Switch to the LR baseline:

curl -s -X POST http://localhost:8000/models/select \
  -H "Content-Type: application/json" \
  -d '{"model_name": "LR + TF-IDF (Baseline)"}'

Project structure

youtube_hate_detector/
├── configs/
│   ├── model_catalog.yaml      # Demo models (baselines + production)
│   ├── pipeline.yaml           # Training paths
│   ├── features.yaml
│   └── suggested_videos.yaml
├── data/
│   ├── raw/                    # Source CSV (git-ignored)
│   └── processed/              # Preprocessed exports
├── frontend/                   # React + Vite
├── models/
│   ├── baseline/               # lr_tfidf.joblib, manifest.json
│   ├── production_final/       # meta_stack_final.joblib
│   └── README.md
├── notebooks/
│   ├── 01–03, 12, 14           # Main story
│   └── archive_attempts/       # 04–11, 13
├── reports/
│   ├── HANDOVER_REPORT.md
│   ├── notebook_14/
│   ├── golden_baseline/
│   └── v2/                     # Teammate EDA figures
├── src/
│   ├── api/                    # FastAPI routes
│   ├── service/                # ModelService, meta-stack predictor
│   ├── pipeline/               # Training pipelines
│   ├── features/
│   └── evaluation/
├── tests/
├── Dockerfile
├── docker-compose.yml
├── pyproject.toml
└── uv.lock

Training and reproducing metrics

Goal	Command
LR + TF-IDF baseline	`uv run python -m src.pipeline.run_pipeline --model lr`
Frozen BERT baseline reports	`uv run python -m src.pipeline.run_golden_baseline_pipeline`
Production meta-stack	`uv run python -m src.experiments.notebook_14_final_stack`

Pipeline details: docs/PIPELINE.md · Aggregated results: docs/RESULTS.md · Historical runs: reports/summary.csv

Configuration

File	Purpose
`.env`	`YOUTUBE_API_KEY`, `MODEL_NAME`, `ENV`
`configs/model_catalog.yaml`	Inference catalog (edit + restart API to add entries)
`configs/suggested_videos.yaml`	Video IDs for the suggested rail
`configs/best_params.yaml`	Optuna LR reference for baseline

Never commit .env.
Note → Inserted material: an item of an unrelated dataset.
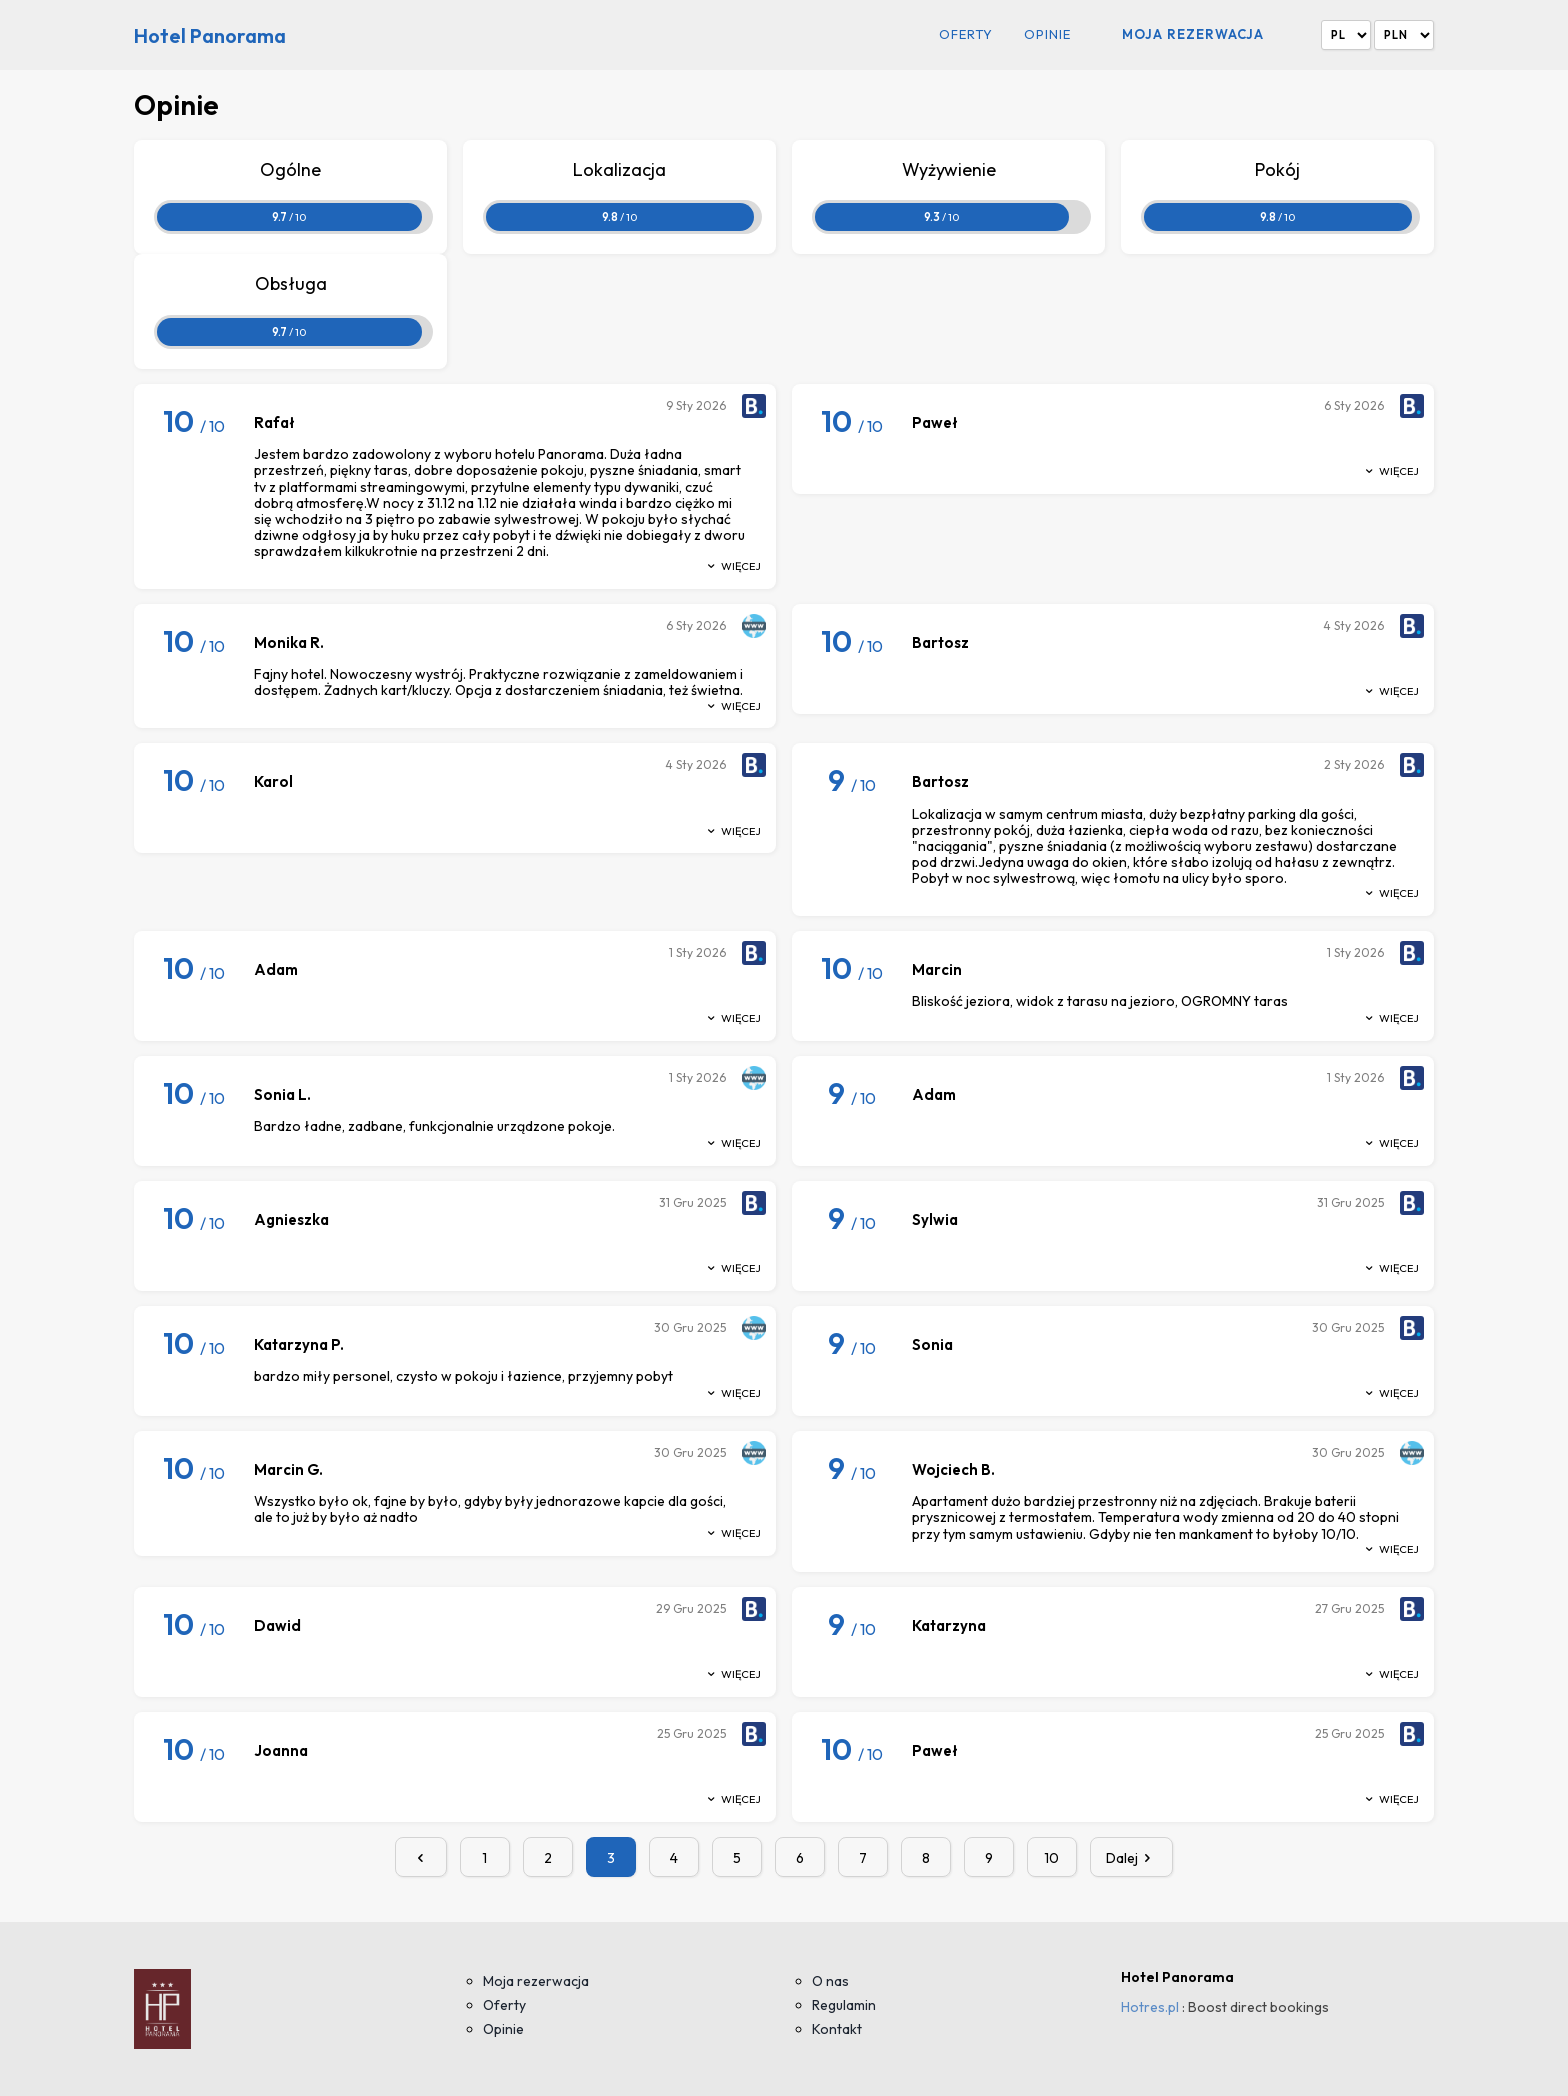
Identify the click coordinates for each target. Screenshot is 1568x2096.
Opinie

Commit uv.lock when dependencies change.

Tests

uv sync --extra dev --extra hf
uv run pytest

Covers API contracts, preprocessing, and catalog wiring for the three demo models.

Documentation index

English	Español
docs/API.md	docs/API.es.md
docs/PIPELINE.md	docs/PIPELINE.es.md
docs/ARCHITECTURE.md	docs/ARCHITECTURE.es.md
docs/RESULTS.md	docs/RESULTS.es.md
reports/HANDOVER_REPORT.md

License and data

Use the project dataset and API keys according to your course or organization rules. YouTube Data API usage must comply with Google’s terms.